▶ _Given request_: Copy out every one of the following items word for word, with no changes.

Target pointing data
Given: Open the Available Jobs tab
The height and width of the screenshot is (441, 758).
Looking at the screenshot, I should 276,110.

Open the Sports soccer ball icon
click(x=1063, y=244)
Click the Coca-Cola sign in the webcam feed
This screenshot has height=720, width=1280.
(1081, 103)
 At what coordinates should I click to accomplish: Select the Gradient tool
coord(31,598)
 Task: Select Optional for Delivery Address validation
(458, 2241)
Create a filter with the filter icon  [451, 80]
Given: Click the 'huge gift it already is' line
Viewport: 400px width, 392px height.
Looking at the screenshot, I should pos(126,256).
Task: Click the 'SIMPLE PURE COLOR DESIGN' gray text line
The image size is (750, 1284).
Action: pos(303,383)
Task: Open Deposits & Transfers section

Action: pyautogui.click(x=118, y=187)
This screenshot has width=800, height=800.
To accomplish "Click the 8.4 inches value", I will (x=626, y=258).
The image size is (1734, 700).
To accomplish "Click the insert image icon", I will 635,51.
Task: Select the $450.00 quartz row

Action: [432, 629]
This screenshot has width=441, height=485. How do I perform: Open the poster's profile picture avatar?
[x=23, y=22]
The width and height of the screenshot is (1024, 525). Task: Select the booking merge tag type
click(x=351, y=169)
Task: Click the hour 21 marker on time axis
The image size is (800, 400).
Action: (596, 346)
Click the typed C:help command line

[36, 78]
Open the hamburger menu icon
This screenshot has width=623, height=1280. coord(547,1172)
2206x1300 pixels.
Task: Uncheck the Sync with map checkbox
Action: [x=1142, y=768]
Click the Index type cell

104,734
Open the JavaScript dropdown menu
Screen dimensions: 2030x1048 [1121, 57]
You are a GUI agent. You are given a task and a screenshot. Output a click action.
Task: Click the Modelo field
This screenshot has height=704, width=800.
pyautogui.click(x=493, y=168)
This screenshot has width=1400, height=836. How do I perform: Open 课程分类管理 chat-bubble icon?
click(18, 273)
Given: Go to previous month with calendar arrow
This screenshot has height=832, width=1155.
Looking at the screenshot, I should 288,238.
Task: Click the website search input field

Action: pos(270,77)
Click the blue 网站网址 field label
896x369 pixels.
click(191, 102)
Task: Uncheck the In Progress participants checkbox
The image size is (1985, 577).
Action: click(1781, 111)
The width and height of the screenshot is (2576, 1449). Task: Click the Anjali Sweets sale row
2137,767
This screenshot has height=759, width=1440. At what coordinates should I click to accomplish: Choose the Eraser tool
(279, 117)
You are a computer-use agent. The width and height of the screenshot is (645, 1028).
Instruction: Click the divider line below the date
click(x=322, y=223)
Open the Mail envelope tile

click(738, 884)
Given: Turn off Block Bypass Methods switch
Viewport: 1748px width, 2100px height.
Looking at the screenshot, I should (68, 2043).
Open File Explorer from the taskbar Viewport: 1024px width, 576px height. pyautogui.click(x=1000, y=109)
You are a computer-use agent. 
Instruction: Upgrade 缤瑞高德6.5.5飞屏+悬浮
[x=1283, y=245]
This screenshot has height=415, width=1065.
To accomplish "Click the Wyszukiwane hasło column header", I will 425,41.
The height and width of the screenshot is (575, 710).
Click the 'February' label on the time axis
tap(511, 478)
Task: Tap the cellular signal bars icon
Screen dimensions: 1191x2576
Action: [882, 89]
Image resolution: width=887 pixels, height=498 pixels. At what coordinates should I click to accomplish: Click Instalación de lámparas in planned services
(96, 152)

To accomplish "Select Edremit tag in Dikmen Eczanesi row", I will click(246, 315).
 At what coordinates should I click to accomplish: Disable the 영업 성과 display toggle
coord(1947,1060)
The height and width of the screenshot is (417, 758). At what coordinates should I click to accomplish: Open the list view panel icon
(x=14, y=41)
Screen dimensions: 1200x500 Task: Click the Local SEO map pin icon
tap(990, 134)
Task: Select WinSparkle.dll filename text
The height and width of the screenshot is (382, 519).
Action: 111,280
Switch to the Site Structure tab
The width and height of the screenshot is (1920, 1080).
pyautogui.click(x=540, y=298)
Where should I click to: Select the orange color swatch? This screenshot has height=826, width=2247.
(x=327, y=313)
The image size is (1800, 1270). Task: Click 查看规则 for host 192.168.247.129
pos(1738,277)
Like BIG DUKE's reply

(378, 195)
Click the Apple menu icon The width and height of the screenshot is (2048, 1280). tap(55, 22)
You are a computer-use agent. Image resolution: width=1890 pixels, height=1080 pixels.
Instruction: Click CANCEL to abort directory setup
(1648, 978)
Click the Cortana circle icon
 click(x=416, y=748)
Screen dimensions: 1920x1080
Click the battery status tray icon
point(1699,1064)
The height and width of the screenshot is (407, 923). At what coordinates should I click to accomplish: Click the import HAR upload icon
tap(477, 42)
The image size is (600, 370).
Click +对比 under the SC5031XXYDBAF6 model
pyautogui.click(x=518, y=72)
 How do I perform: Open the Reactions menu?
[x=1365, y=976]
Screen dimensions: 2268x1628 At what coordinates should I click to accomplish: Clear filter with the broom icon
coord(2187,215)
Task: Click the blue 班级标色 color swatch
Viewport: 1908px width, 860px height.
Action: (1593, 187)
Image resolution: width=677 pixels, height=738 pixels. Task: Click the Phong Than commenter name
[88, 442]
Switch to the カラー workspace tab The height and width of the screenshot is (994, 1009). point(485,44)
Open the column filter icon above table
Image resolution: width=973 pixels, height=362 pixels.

▶ _Final answer_:
Given: Open the Available Jobs tab
The height and width of the screenshot is (441, 758).
Looking at the screenshot, I should 276,110.

Open the Sports soccer ball icon
click(x=1063, y=244)
Click the Coca-Cola sign in the webcam feed
This screenshot has height=720, width=1280.
(1081, 103)
 At what coordinates should I click to accomplish: Select the Gradient tool
coord(31,598)
 Task: Select Optional for Delivery Address validation
(458, 2241)
Create a filter with the filter icon  [451, 80]
Given: Click the 'huge gift it already is' line
Viewport: 400px width, 392px height.
Looking at the screenshot, I should pos(126,256).
Task: Click the 'SIMPLE PURE COLOR DESIGN' gray text line
The image size is (750, 1284).
Action: pos(303,383)
Task: Open Deposits & Transfers section

Action: pyautogui.click(x=118, y=187)
This screenshot has width=800, height=800.
To accomplish "Click the 8.4 inches value", I will (x=626, y=258).
The image size is (1734, 700).
To accomplish "Click the insert image icon", I will 635,51.
Task: Select the $450.00 quartz row

Action: [432, 629]
This screenshot has width=441, height=485. How do I perform: Open the poster's profile picture avatar?
[x=23, y=22]
The width and height of the screenshot is (1024, 525). Task: Select the booking merge tag type
click(x=351, y=169)
Task: Click the hour 21 marker on time axis
The image size is (800, 400).
Action: (596, 346)
Click the typed C:help command line

[36, 78]
Open the hamburger menu icon
This screenshot has width=623, height=1280. coord(547,1172)
2206x1300 pixels.
Task: Uncheck the Sync with map checkbox
Action: [x=1142, y=768]
Click the Index type cell

104,734
Open the JavaScript dropdown menu
Screen dimensions: 2030x1048 [1121, 57]
You are a GUI agent. You are given a task and a screenshot. Output a click action.
Task: Click the Modelo field
This screenshot has height=704, width=800.
pyautogui.click(x=493, y=168)
This screenshot has width=1400, height=836. How do I perform: Open 课程分类管理 chat-bubble icon?
click(18, 273)
Given: Go to previous month with calendar arrow
This screenshot has height=832, width=1155.
Looking at the screenshot, I should 288,238.
Task: Click the website search input field

Action: pos(270,77)
Click the blue 网站网址 field label
896x369 pixels.
click(191, 102)
Task: Uncheck the In Progress participants checkbox
The image size is (1985, 577).
Action: click(1781, 111)
The width and height of the screenshot is (2576, 1449). Task: Click the Anjali Sweets sale row
2137,767
This screenshot has height=759, width=1440. At what coordinates should I click to accomplish: Choose the Eraser tool
(279, 117)
You are a computer-use agent. The width and height of the screenshot is (645, 1028).
Instruction: Click the divider line below the date
click(x=322, y=223)
Open the Mail envelope tile

click(738, 884)
Given: Turn off Block Bypass Methods switch
Viewport: 1748px width, 2100px height.
Looking at the screenshot, I should (68, 2043).
Open File Explorer from the taskbar Viewport: 1024px width, 576px height. pyautogui.click(x=1000, y=109)
You are a computer-use agent. 
Instruction: Upgrade 缤瑞高德6.5.5飞屏+悬浮
[x=1283, y=245]
This screenshot has height=415, width=1065.
To accomplish "Click the Wyszukiwane hasło column header", I will 425,41.
The height and width of the screenshot is (575, 710).
Click the 'February' label on the time axis
tap(511, 478)
Task: Tap the cellular signal bars icon
Screen dimensions: 1191x2576
Action: [882, 89]
Image resolution: width=887 pixels, height=498 pixels. At what coordinates should I click to accomplish: Click Instalación de lámparas in planned services
(96, 152)

To accomplish "Select Edremit tag in Dikmen Eczanesi row", I will click(246, 315).
 At what coordinates should I click to accomplish: Disable the 영업 성과 display toggle
coord(1947,1060)
The height and width of the screenshot is (417, 758). At what coordinates should I click to accomplish: Open the list view panel icon
(x=14, y=41)
Screen dimensions: 1200x500 Task: Click the Local SEO map pin icon
tap(990, 134)
Task: Select WinSparkle.dll filename text
The height and width of the screenshot is (382, 519).
Action: 111,280
Switch to the Site Structure tab
The width and height of the screenshot is (1920, 1080).
pyautogui.click(x=540, y=298)
Where should I click to: Select the orange color swatch? This screenshot has height=826, width=2247.
(x=327, y=313)
The image size is (1800, 1270). Task: Click 查看规则 for host 192.168.247.129
pos(1738,277)
Like BIG DUKE's reply

(378, 195)
Click the Apple menu icon The width and height of the screenshot is (2048, 1280). tap(55, 22)
You are a computer-use agent. Image resolution: width=1890 pixels, height=1080 pixels.
Instruction: Click CANCEL to abort directory setup
(1648, 978)
Click the Cortana circle icon
 click(x=416, y=748)
Screen dimensions: 1920x1080
Click the battery status tray icon
point(1699,1064)
The height and width of the screenshot is (407, 923). At what coordinates should I click to accomplish: Click the import HAR upload icon
tap(477, 42)
The image size is (600, 370).
Click +对比 under the SC5031XXYDBAF6 model
pyautogui.click(x=518, y=72)
 How do I perform: Open the Reactions menu?
[x=1365, y=976]
Screen dimensions: 2268x1628 At what coordinates should I click to accomplish: Clear filter with the broom icon
coord(2187,215)
Task: Click the blue 班级标色 color swatch
Viewport: 1908px width, 860px height.
Action: (1593, 187)
Image resolution: width=677 pixels, height=738 pixels. Task: Click the Phong Than commenter name
[88, 442]
Switch to the カラー workspace tab The height and width of the screenshot is (994, 1009). point(485,44)
Open the column filter icon above table
Image resolution: width=973 pixels, height=362 pixels.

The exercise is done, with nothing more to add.